Mike W. Bryant
Northern News Services
Yellowknife (Aug 17/01) - Premier Stephen Kakfwi said a meeting with U.S. governors and officials earlier this week left him believing Americans couldn't care less about the North.
Stephen Kakfwi |
Also in attendance was U.S. Secretary of Interior Gale Norton, whose department is ultimately responsible for overseeing the nation's parks and wildlife refuges.
"She was kind of bragging about the move to open the Arctic National Wildlife Refuge to oil and gas development," said Kakfwi. "It was a funny situation."
The wildlife refuge, located on the northern Alaskan coast, has been attracting a swirl of controversy ever since U.S. President George W. Bush announced his desire to open it to drilling and exploration earlier this year.
It is home to approximately 130,000 caribou of the Porcupine herd, and is considered by environmentalists on of the last pristine wilderness areas left on Earth.
When Kakfwi pressed Norton last Monday to answer whether or not the U.S. government plans to open the refuge to further mineral exploration, and perhaps other nationally protected wilderness areas as well, he says she coolly replied, "the Alaskan situation is very unique."
"That's about as weak as it gets," said a perplexed Kakfwi.
"The Canadian government was very serious in protecting caribou calving grounds, but the chair of the agenda would not let me speak again."

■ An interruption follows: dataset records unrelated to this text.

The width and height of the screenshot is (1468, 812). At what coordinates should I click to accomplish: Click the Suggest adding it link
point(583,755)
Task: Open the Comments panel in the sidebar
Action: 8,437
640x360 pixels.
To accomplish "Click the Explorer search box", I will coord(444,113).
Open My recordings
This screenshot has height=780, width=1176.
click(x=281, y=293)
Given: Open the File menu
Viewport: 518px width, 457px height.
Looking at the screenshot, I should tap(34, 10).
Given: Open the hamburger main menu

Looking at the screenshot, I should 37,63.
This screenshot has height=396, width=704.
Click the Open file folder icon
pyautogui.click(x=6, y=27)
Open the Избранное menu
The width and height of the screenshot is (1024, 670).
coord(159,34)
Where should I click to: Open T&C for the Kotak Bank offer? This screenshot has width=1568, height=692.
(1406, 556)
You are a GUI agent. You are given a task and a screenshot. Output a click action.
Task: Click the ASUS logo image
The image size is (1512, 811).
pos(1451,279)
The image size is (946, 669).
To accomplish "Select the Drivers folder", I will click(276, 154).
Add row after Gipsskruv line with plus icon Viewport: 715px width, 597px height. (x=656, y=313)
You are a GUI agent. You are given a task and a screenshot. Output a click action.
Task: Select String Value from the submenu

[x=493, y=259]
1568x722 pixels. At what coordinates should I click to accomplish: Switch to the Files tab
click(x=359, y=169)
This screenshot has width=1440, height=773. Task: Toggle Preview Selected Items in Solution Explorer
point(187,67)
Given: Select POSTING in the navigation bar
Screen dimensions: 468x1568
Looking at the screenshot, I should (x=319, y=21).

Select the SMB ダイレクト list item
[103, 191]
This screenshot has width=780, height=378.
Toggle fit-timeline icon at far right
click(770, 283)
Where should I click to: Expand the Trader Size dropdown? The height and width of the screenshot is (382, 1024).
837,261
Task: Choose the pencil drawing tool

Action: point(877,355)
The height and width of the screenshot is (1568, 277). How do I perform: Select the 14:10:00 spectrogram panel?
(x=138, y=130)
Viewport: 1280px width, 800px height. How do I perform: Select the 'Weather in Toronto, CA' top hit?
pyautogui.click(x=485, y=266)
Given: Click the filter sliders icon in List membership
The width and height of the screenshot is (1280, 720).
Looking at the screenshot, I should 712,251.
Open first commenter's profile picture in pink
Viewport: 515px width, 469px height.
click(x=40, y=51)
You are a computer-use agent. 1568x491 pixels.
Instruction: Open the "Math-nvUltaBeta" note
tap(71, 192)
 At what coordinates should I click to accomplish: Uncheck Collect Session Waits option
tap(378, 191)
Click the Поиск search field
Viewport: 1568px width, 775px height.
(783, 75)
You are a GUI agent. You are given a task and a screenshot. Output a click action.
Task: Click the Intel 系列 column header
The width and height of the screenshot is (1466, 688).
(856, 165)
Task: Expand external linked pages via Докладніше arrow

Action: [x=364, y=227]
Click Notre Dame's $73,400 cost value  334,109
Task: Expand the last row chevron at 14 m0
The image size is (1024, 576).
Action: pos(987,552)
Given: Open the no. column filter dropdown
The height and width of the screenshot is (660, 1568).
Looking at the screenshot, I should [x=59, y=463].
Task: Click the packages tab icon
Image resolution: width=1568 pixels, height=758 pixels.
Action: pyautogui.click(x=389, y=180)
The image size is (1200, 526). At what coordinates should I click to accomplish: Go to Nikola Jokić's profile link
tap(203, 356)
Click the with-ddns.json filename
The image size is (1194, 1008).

Kakfwi said he spent the following day shut out from discussions with the U.S. governors, who were overwhelmingly in favour of opening the refuge to development.
Calls made by Yellowknifer to the U.S. Department of the Interior were not returned, neither were calls made to Idaho Governor Dirk Kempthorne.
"He's taking some much-needed vacation time and he likely won't be able to do an interview," said the governor's communications director, Mark Snider.
Kakfwi will return to the U.S. this October with Prime Minister Jean Chretien and Team Canada to hold trade and energy talks with their American counterparts.